**Work to be completed:** Given the records below, would you repeat exactly the lines that begin at the one containing "The width and height of the screenshot is (962, 684)." and end at the one containing "You are a computer-use agent. Screen dimensions: 773x581", inclusive?

Segment Start: Supplied data

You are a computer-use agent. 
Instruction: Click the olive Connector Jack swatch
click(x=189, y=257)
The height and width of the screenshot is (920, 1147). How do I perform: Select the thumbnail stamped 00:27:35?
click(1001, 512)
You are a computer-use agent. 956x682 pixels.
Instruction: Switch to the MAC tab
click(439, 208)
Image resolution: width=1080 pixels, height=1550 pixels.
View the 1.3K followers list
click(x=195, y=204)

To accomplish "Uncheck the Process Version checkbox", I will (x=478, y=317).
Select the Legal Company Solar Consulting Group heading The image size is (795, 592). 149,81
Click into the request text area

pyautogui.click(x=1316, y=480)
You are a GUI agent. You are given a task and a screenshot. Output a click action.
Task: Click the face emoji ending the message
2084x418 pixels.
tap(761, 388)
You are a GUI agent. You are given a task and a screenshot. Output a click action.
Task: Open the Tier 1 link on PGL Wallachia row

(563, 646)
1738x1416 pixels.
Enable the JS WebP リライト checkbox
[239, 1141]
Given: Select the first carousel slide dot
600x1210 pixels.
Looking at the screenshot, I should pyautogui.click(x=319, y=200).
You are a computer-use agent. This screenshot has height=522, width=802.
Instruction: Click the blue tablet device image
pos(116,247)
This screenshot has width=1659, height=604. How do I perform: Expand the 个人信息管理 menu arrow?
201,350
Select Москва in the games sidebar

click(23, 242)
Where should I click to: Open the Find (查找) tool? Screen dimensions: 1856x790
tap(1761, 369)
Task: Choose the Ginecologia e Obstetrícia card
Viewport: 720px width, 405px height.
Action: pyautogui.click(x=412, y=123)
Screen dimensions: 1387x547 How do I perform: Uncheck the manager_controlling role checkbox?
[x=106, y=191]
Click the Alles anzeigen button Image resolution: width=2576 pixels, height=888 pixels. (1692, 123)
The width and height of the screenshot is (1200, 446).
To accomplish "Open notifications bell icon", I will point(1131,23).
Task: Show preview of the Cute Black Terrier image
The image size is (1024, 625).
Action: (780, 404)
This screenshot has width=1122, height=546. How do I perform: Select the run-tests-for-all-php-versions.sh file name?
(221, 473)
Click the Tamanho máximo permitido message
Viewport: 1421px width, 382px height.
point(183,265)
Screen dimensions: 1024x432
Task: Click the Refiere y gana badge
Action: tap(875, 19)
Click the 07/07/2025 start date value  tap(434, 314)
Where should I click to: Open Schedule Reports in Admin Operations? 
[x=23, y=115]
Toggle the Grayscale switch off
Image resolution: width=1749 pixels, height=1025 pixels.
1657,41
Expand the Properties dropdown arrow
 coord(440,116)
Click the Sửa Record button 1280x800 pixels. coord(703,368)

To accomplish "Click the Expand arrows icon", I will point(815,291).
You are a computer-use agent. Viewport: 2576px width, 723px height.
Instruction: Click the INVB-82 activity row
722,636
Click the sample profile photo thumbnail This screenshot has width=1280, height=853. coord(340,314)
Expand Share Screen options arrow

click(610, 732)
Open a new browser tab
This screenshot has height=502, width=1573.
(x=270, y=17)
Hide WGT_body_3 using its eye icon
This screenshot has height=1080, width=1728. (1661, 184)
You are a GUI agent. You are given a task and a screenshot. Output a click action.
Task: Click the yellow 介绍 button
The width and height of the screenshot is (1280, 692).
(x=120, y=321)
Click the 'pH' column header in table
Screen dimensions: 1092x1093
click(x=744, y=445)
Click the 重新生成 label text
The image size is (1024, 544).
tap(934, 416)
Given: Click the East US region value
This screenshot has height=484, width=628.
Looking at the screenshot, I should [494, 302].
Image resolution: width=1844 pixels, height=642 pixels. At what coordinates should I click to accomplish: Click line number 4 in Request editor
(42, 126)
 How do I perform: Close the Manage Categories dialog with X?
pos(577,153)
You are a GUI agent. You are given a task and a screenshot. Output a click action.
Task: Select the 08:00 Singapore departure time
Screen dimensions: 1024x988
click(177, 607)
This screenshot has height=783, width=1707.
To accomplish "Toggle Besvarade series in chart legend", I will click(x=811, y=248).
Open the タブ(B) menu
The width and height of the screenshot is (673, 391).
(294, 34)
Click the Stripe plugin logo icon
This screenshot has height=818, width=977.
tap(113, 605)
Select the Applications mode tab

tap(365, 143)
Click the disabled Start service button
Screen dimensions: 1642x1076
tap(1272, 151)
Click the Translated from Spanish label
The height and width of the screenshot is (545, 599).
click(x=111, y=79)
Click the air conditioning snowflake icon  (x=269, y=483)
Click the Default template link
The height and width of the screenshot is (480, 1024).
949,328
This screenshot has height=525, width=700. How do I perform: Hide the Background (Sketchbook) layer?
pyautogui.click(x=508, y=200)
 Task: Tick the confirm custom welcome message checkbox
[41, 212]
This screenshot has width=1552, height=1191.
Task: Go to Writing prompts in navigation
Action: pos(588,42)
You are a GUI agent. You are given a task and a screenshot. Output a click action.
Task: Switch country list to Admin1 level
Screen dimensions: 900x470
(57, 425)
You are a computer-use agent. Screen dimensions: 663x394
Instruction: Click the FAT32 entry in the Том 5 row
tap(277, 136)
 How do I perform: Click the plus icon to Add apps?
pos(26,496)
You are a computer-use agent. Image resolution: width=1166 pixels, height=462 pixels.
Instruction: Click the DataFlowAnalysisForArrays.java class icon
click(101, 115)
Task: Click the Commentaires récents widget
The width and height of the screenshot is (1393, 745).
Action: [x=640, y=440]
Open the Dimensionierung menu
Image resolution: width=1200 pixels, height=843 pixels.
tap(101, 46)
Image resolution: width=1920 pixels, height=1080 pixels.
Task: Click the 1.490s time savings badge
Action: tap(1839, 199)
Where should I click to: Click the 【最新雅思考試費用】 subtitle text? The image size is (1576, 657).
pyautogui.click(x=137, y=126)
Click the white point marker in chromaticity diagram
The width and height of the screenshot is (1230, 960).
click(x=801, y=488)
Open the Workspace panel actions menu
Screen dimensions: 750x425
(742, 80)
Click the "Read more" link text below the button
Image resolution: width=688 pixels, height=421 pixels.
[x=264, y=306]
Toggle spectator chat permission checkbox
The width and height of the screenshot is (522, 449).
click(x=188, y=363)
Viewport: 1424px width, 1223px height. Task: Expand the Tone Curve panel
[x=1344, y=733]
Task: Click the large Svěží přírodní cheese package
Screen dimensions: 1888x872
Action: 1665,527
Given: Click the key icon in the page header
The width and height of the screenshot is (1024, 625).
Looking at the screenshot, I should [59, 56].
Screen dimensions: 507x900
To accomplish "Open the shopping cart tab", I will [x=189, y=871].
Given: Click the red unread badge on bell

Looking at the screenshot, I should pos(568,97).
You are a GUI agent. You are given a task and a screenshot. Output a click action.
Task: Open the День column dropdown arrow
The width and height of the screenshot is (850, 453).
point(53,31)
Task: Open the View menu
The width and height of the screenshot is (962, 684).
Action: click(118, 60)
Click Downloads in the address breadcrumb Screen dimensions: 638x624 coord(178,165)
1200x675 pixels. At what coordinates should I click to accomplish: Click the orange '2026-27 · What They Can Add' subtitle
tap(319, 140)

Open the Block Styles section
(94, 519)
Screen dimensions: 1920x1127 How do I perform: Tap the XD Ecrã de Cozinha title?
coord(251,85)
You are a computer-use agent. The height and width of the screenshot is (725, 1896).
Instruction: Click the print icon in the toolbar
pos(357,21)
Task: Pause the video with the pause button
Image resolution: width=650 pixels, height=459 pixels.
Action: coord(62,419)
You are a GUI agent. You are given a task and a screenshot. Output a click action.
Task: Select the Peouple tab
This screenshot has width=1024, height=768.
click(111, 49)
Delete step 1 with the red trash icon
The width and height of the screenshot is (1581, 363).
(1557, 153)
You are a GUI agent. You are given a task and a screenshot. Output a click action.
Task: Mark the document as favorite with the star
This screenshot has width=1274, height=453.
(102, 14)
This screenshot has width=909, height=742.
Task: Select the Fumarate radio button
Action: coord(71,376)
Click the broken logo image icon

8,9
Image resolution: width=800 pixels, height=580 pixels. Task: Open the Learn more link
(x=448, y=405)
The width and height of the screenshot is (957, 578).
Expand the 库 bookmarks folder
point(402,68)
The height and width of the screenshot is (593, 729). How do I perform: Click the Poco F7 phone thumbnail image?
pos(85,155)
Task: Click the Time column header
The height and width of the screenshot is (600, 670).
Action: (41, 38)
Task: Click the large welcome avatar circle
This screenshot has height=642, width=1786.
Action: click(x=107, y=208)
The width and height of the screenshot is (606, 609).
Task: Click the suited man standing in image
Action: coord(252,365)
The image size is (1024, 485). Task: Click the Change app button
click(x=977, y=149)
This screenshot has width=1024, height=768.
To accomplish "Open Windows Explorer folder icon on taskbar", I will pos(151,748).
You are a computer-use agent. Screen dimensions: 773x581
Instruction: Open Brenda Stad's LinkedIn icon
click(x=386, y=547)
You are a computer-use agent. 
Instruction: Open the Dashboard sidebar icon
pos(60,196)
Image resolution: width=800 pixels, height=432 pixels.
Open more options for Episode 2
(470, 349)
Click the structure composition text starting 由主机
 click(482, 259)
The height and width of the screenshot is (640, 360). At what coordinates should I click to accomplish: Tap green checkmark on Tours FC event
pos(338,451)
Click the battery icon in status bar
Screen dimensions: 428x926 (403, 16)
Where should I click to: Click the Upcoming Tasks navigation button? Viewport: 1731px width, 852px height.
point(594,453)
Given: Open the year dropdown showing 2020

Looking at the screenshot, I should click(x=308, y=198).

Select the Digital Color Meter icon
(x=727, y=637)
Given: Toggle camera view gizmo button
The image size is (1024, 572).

Segment End: Supplied data

**Output for this exercise:**
The width and height of the screenshot is (962, 684).
Action: click(118, 60)
Click Downloads in the address breadcrumb Screen dimensions: 638x624 coord(178,165)
1200x675 pixels. At what coordinates should I click to accomplish: Click the orange '2026-27 · What They Can Add' subtitle
tap(319, 140)

Open the Block Styles section
(94, 519)
Screen dimensions: 1920x1127 How do I perform: Tap the XD Ecrã de Cozinha title?
coord(251,85)
You are a computer-use agent. The height and width of the screenshot is (725, 1896).
Instruction: Click the print icon in the toolbar
pos(357,21)
Task: Pause the video with the pause button
Image resolution: width=650 pixels, height=459 pixels.
Action: coord(62,419)
You are a GUI agent. You are given a task and a screenshot. Output a click action.
Task: Select the Peouple tab
This screenshot has width=1024, height=768.
click(111, 49)
Delete step 1 with the red trash icon
The width and height of the screenshot is (1581, 363).
(1557, 153)
You are a GUI agent. You are given a task and a screenshot. Output a click action.
Task: Mark the document as favorite with the star
This screenshot has width=1274, height=453.
(102, 14)
This screenshot has width=909, height=742.
Task: Select the Fumarate radio button
Action: coord(71,376)
Click the broken logo image icon

8,9
Image resolution: width=800 pixels, height=580 pixels. Task: Open the Learn more link
(x=448, y=405)
The width and height of the screenshot is (957, 578).
Expand the 库 bookmarks folder
point(402,68)
The height and width of the screenshot is (593, 729). How do I perform: Click the Poco F7 phone thumbnail image?
pos(85,155)
Task: Click the Time column header
The height and width of the screenshot is (600, 670).
Action: (41, 38)
Task: Click the large welcome avatar circle
This screenshot has height=642, width=1786.
Action: click(x=107, y=208)
The width and height of the screenshot is (606, 609).
Task: Click the suited man standing in image
Action: coord(252,365)
The image size is (1024, 485). Task: Click the Change app button
click(x=977, y=149)
This screenshot has width=1024, height=768.
To accomplish "Open Windows Explorer folder icon on taskbar", I will pos(151,748).
You are a computer-use agent. Screen dimensions: 773x581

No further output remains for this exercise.